Hands-On Gaming

OK Computer

When talking about “hands on” gaming, there are multiple avenues of respectable journalism to pursue, as my colleagues in this issue will ably demonstrate. There is, however, really only one road down which my own mind was willing to travel, and not because both road and mind are seedy, dimly-lit corridors bypassing all that is right and good with the world (which is nevertheless true).

Rather, it’s because the mechanisms and theories of force feedback and tactile-responsive videogame play – the vibrating motors, ergonomic designs and tactile response actuators – originated, or were perfected, for use in sex play. After over a century of advances in the science of masturbatory technology, modern vibrating massagers are now quite small and require very little power and practically zero maintenance to operate, making them perfect for insertion into a phallus … or a game controller. Or perhaps, as some enterprising minds have discovered, a game-controlled phallus.
------------------------------------------------------------
» AIM
Echo the hands-on gaming piece above in full, word for word.

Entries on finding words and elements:
------------------------------------------------------------
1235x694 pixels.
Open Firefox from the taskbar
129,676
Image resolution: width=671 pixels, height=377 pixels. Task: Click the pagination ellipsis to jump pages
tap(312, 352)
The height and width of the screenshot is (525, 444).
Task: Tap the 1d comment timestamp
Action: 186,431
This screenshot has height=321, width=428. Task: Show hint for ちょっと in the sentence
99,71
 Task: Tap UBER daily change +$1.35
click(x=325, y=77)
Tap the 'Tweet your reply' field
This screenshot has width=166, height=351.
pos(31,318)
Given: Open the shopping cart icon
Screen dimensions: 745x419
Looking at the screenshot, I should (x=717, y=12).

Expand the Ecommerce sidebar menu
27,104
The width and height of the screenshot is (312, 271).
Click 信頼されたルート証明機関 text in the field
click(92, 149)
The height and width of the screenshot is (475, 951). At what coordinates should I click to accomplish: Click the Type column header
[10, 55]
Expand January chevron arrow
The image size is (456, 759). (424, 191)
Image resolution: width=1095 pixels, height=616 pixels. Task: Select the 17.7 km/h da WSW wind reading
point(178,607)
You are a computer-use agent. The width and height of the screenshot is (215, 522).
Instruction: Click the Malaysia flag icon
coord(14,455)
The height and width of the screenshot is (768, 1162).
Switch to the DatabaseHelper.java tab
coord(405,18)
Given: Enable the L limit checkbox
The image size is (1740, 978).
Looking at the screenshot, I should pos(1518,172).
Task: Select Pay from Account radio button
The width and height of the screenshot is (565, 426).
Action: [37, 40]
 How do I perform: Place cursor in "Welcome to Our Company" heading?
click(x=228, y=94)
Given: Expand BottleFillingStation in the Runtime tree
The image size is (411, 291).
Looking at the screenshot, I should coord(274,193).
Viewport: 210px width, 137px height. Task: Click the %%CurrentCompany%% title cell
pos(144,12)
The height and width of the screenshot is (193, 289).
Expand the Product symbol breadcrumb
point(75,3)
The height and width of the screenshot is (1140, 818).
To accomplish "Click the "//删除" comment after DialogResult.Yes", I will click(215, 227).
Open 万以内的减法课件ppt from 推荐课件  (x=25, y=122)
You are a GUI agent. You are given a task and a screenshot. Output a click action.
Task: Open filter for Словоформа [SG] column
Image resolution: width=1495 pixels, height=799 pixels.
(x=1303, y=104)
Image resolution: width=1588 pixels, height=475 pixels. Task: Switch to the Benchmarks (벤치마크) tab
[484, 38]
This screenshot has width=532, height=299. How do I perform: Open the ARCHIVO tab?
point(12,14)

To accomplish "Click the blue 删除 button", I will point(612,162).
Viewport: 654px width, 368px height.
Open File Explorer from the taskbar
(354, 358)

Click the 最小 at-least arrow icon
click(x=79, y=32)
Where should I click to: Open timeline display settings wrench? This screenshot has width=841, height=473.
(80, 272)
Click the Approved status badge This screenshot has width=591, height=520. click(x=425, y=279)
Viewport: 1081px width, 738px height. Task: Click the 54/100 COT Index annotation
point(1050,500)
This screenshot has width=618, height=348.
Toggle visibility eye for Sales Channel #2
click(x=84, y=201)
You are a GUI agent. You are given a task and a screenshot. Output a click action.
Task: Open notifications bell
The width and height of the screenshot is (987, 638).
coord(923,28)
------------------------------------------------------------
» OUTPUT BELOW
Hands-On Gaming

OK Computer

When talking about “hands on” gaming, there are multiple avenues of respectable journalism to pursue, as my colleagues in this issue will ably demonstrate. There is, however, really only one road down which my own mind was willing to travel, and not because both road and mind are seedy, dimly-lit corridors bypassing all that is right and good with the world (which is nevertheless true).

Rather, it’s because the mechanisms and theories of force feedback and tactile-responsive videogame play – the vibrating motors, ergonomic designs and tactile response actuators – originated, or were perfected, for use in sex play. After over a century of advances in the science of masturbatory technology, modern vibrating massagers are now quite small and require very little power and practically zero maintenance to operate, making them perfect for insertion into a phallus … or a game controller. Or perhaps, as some enterprising minds have discovered, a game-controlled phallus.